■ **SET TASK**
Write out the records word for word, from the first line through the line containing "Action: pyautogui.click(x=176, y=260)", including both of those lines.

■ **DATA LISTING**
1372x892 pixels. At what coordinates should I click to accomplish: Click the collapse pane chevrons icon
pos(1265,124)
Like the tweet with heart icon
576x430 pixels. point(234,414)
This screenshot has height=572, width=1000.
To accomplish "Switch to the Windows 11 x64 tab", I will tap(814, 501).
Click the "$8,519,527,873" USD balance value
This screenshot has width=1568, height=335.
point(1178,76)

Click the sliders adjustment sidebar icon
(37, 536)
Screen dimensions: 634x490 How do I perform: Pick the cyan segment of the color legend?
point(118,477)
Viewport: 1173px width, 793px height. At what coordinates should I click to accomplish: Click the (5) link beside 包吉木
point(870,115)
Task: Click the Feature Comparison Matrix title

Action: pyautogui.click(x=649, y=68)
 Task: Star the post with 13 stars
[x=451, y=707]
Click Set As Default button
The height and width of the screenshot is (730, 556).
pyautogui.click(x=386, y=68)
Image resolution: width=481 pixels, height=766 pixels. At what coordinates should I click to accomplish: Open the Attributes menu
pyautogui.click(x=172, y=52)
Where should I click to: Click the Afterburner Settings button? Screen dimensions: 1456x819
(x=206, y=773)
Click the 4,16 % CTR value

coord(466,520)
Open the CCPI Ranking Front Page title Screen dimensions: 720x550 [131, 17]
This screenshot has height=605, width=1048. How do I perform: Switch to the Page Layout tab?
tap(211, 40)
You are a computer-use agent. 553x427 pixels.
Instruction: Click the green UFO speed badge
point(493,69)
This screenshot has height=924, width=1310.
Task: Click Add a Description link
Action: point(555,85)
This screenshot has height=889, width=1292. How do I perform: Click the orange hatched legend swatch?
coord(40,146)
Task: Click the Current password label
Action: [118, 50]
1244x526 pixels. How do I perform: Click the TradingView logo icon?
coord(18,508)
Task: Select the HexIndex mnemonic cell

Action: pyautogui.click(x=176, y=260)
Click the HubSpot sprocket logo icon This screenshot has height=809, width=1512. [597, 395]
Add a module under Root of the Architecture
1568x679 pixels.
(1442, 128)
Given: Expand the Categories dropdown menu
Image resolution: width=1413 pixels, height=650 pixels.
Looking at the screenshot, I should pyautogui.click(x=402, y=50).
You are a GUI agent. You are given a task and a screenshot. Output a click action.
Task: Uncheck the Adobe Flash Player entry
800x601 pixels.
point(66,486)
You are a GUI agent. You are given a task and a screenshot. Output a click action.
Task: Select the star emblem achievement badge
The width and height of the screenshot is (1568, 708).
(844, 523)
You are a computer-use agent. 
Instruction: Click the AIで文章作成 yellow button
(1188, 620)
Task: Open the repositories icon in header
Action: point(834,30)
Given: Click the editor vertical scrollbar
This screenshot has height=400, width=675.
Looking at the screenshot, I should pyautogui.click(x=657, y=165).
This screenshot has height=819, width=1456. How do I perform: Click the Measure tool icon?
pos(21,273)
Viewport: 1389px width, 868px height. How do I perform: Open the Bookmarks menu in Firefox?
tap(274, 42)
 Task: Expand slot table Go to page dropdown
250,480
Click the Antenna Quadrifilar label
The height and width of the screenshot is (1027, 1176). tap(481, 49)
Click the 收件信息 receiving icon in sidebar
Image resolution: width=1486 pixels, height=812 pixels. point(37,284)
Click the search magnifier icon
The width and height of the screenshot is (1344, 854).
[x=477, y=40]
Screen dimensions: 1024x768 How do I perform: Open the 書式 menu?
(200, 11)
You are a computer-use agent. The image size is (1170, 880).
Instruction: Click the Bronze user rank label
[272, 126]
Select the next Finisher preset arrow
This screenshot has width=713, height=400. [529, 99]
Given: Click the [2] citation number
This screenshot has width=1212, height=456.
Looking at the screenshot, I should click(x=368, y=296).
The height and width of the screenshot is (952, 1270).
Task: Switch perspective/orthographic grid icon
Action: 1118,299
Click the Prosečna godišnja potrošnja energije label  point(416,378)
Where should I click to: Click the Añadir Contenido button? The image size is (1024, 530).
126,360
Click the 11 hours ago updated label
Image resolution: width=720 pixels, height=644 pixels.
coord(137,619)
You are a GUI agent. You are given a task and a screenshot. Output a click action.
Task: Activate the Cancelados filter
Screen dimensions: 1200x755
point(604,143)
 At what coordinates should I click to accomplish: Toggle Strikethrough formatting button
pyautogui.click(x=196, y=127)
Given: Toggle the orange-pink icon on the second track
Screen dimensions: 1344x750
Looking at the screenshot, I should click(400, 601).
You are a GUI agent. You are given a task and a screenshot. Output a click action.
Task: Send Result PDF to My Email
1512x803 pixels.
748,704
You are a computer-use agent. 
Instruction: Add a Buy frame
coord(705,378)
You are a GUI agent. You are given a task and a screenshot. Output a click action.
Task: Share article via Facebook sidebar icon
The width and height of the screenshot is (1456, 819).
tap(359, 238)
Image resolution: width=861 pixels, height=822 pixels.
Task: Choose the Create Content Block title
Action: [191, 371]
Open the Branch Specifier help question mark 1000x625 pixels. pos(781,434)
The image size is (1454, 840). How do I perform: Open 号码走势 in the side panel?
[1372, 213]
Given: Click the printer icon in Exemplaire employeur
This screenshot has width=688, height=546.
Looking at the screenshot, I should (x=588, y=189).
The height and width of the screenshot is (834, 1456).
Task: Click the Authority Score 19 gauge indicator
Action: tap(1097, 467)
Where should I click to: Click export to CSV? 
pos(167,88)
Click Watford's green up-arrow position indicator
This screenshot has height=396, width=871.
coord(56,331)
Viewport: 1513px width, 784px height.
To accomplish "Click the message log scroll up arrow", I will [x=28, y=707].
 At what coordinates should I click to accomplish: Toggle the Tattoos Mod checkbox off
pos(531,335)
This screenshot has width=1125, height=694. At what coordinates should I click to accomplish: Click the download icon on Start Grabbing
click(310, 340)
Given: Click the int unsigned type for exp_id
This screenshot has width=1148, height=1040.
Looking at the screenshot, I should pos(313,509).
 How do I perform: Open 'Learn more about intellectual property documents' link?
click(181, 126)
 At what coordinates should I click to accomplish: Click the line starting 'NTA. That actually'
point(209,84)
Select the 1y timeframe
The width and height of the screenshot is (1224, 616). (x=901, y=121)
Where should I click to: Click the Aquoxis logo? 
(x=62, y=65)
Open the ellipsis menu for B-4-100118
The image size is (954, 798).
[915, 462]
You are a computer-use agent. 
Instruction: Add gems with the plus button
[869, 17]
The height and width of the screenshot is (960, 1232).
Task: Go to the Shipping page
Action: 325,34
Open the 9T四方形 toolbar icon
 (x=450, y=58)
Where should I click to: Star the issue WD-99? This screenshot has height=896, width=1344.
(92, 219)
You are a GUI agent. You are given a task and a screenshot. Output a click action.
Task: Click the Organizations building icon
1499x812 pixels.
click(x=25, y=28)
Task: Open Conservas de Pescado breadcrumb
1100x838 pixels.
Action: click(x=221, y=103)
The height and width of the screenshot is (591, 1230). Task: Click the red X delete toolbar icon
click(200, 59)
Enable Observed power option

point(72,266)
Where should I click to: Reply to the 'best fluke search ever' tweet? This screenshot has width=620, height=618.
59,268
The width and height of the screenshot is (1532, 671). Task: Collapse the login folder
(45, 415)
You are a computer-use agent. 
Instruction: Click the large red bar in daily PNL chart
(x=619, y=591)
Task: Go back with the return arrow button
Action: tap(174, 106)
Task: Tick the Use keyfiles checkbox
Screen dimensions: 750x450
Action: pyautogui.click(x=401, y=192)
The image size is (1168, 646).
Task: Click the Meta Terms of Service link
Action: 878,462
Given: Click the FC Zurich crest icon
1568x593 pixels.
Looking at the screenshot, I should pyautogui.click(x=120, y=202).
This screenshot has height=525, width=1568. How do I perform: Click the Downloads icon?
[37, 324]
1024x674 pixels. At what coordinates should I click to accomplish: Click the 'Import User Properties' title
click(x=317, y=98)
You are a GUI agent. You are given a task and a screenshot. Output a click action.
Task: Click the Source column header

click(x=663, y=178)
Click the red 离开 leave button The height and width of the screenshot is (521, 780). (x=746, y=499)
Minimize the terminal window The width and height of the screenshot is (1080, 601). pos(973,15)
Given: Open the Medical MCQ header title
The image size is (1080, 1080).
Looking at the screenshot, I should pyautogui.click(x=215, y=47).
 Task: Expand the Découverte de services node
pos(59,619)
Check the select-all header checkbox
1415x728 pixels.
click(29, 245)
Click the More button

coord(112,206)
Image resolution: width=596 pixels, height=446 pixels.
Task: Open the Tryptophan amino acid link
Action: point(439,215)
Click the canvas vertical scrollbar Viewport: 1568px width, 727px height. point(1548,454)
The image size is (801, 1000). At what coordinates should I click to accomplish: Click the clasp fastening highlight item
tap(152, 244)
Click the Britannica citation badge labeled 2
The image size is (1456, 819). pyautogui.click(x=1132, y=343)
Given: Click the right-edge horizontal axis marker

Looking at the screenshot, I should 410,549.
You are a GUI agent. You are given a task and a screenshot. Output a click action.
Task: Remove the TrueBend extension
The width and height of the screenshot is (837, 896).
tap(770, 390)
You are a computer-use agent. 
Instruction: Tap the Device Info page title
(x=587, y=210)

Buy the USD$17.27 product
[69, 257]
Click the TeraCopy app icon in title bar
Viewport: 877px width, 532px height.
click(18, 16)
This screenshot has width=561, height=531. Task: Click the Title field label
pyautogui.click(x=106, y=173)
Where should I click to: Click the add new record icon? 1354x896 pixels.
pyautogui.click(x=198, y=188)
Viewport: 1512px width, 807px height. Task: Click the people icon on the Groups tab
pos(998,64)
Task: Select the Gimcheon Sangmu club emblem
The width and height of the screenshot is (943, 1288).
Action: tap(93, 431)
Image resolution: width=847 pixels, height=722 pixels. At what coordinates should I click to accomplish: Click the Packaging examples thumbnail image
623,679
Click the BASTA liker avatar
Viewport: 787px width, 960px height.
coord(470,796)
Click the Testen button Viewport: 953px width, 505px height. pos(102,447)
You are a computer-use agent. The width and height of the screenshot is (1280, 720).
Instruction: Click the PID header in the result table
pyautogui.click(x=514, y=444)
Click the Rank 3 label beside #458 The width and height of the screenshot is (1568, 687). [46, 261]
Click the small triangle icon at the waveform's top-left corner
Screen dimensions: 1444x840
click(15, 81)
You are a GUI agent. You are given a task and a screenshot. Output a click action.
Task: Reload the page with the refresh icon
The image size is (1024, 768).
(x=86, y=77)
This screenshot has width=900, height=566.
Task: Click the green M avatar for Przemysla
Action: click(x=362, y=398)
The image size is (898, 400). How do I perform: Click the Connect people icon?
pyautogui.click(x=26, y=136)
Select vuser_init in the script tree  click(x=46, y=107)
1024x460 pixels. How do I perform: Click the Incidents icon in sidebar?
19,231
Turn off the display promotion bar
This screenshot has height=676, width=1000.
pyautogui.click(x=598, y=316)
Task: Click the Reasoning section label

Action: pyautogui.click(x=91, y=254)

■ **RESULT FOR THIS TASK**
1372x892 pixels. At what coordinates should I click to accomplish: Click the collapse pane chevrons icon
pos(1265,124)
Like the tweet with heart icon
576x430 pixels. point(234,414)
This screenshot has height=572, width=1000.
To accomplish "Switch to the Windows 11 x64 tab", I will tap(814, 501).
Click the "$8,519,527,873" USD balance value
This screenshot has width=1568, height=335.
point(1178,76)

Click the sliders adjustment sidebar icon
(37, 536)
Screen dimensions: 634x490 How do I perform: Pick the cyan segment of the color legend?
point(118,477)
Viewport: 1173px width, 793px height. At what coordinates should I click to accomplish: Click the (5) link beside 包吉木
point(870,115)
Task: Click the Feature Comparison Matrix title

Action: pyautogui.click(x=649, y=68)
 Task: Star the post with 13 stars
[x=451, y=707]
Click Set As Default button
The height and width of the screenshot is (730, 556).
pyautogui.click(x=386, y=68)
Image resolution: width=481 pixels, height=766 pixels. At what coordinates should I click to accomplish: Open the Attributes menu
pyautogui.click(x=172, y=52)
Where should I click to: Click the Afterburner Settings button? Screen dimensions: 1456x819
(x=206, y=773)
Click the 4,16 % CTR value

coord(466,520)
Open the CCPI Ranking Front Page title Screen dimensions: 720x550 [131, 17]
This screenshot has height=605, width=1048. How do I perform: Switch to the Page Layout tab?
tap(211, 40)
You are a computer-use agent. 553x427 pixels.
Instruction: Click the green UFO speed badge
point(493,69)
This screenshot has height=924, width=1310.
Task: Click Add a Description link
Action: point(555,85)
This screenshot has height=889, width=1292. How do I perform: Click the orange hatched legend swatch?
coord(40,146)
Task: Click the Current password label
Action: [118, 50]
1244x526 pixels. How do I perform: Click the TradingView logo icon?
coord(18,508)
Task: Select the HexIndex mnemonic cell

Action: pyautogui.click(x=176, y=260)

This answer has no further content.